►

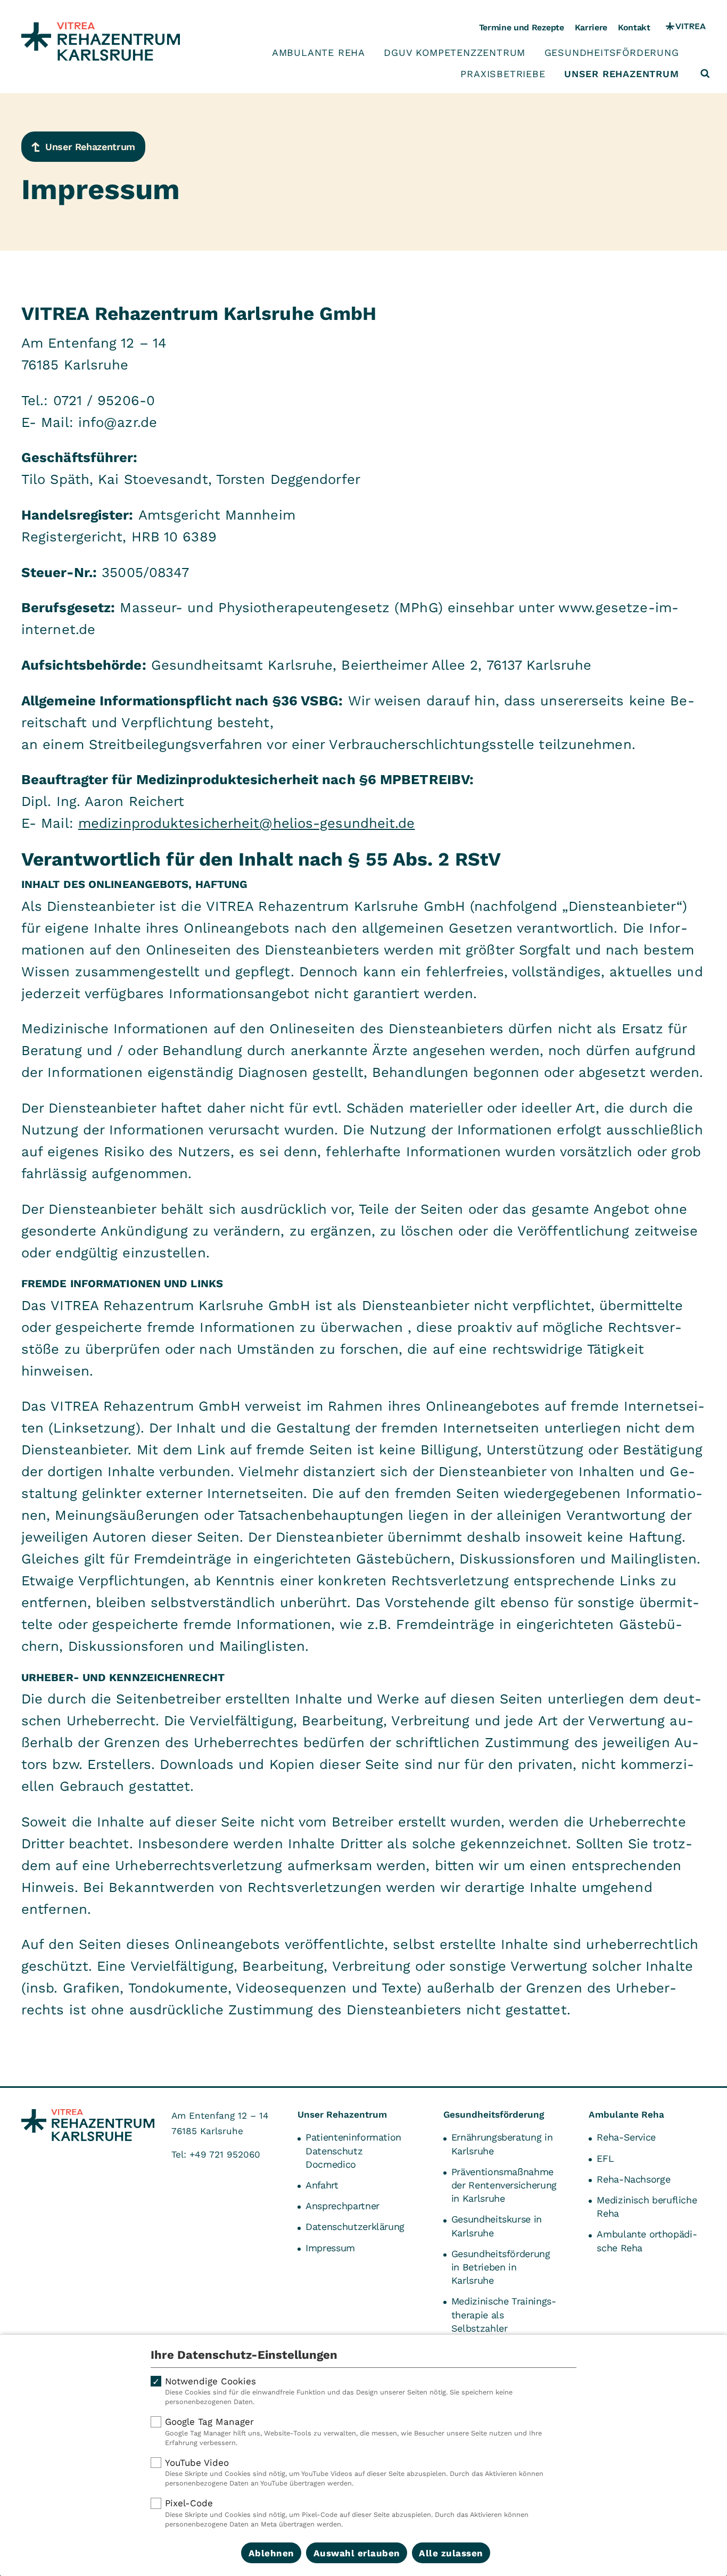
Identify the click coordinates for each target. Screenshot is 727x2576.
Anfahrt (321, 2185)
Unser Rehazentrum (621, 74)
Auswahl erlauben (356, 2553)
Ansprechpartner (342, 2205)
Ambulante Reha (318, 52)
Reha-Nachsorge (633, 2179)
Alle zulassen (451, 2553)
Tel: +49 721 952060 (215, 2154)
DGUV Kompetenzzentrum (454, 52)
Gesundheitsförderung (611, 52)
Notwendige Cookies (339, 2391)
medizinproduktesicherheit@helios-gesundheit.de (246, 823)
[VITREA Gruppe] (686, 27)
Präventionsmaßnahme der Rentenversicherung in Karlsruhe (504, 2185)
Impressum (330, 2247)
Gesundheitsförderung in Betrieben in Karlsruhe (500, 2267)
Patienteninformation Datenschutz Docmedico (353, 2150)
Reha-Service (626, 2137)
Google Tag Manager (353, 2431)
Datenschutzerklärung (354, 2226)
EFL (605, 2158)
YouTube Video (354, 2472)
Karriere (591, 27)
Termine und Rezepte (521, 27)
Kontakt (634, 27)
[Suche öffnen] (705, 73)
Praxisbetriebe (502, 74)
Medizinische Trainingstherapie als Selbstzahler (503, 2314)
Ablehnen (271, 2553)
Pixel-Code (346, 2513)
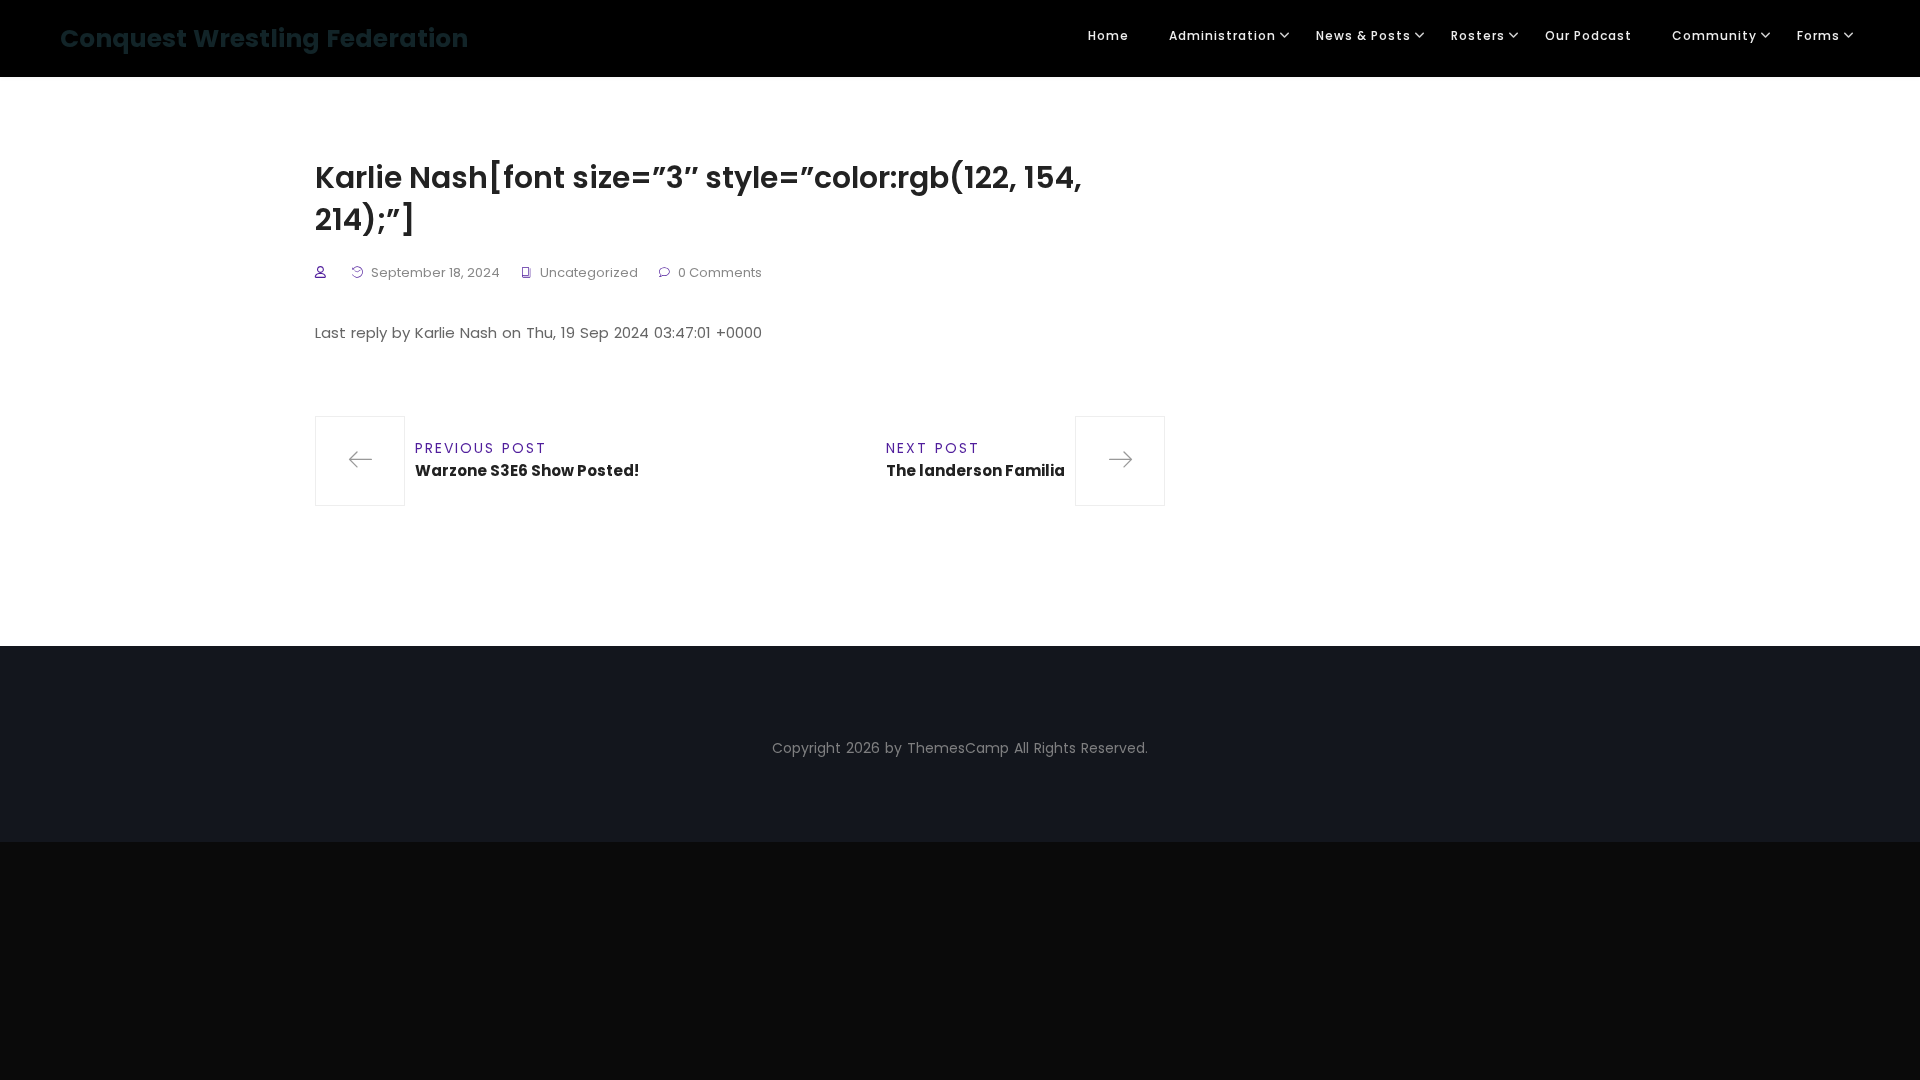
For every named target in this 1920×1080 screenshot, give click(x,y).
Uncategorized (589, 272)
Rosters (1478, 35)
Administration (1222, 35)
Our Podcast (1588, 35)
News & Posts (1363, 35)
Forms (1818, 35)
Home (1108, 35)
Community (1714, 35)
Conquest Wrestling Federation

◄

Aim of the task: Please transcribe word for word the lines from the line with "News & Posts (1363, 35)" to the end of the material, both ends included.

Task answer:
News & Posts (1363, 35)
Forms (1818, 35)
Home (1108, 35)
Community (1714, 35)
Conquest Wrestling Federation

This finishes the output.